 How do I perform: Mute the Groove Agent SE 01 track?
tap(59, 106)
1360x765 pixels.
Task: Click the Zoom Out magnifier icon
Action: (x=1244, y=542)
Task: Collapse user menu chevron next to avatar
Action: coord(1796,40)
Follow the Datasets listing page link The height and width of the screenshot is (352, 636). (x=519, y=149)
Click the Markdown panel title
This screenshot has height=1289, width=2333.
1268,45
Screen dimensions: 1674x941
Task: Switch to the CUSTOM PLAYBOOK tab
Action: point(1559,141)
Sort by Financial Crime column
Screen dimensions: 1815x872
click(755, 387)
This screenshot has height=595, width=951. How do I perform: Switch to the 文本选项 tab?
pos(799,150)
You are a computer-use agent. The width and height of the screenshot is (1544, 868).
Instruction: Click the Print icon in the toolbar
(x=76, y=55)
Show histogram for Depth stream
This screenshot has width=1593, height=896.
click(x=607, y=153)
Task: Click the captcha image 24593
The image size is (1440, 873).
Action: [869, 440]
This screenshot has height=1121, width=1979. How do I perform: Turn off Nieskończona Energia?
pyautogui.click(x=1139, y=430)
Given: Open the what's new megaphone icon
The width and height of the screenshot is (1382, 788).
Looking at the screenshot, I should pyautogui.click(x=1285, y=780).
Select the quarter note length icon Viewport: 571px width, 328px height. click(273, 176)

WHAT IS NEEDED
The data must be duplicated exactly, with nothing left out.

PROBLEM SOLUTION
 How do I perform: Mute the Groove Agent SE 01 track?
tap(59, 106)
1360x765 pixels.
Task: Click the Zoom Out magnifier icon
Action: (x=1244, y=542)
Task: Collapse user menu chevron next to avatar
Action: coord(1796,40)
Follow the Datasets listing page link The height and width of the screenshot is (352, 636). (x=519, y=149)
Click the Markdown panel title
This screenshot has height=1289, width=2333.
1268,45
Screen dimensions: 1674x941
Task: Switch to the CUSTOM PLAYBOOK tab
Action: point(1559,141)
Sort by Financial Crime column
Screen dimensions: 1815x872
click(755, 387)
This screenshot has height=595, width=951. How do I perform: Switch to the 文本选项 tab?
pos(799,150)
You are a computer-use agent. The width and height of the screenshot is (1544, 868).
Instruction: Click the Print icon in the toolbar
(x=76, y=55)
Show histogram for Depth stream
This screenshot has width=1593, height=896.
click(x=607, y=153)
Task: Click the captcha image 24593
The image size is (1440, 873).
Action: [869, 440]
This screenshot has height=1121, width=1979. How do I perform: Turn off Nieskończona Energia?
pyautogui.click(x=1139, y=430)
Given: Open the what's new megaphone icon
The width and height of the screenshot is (1382, 788).
Looking at the screenshot, I should pyautogui.click(x=1285, y=780).
Select the quarter note length icon Viewport: 571px width, 328px height. click(273, 176)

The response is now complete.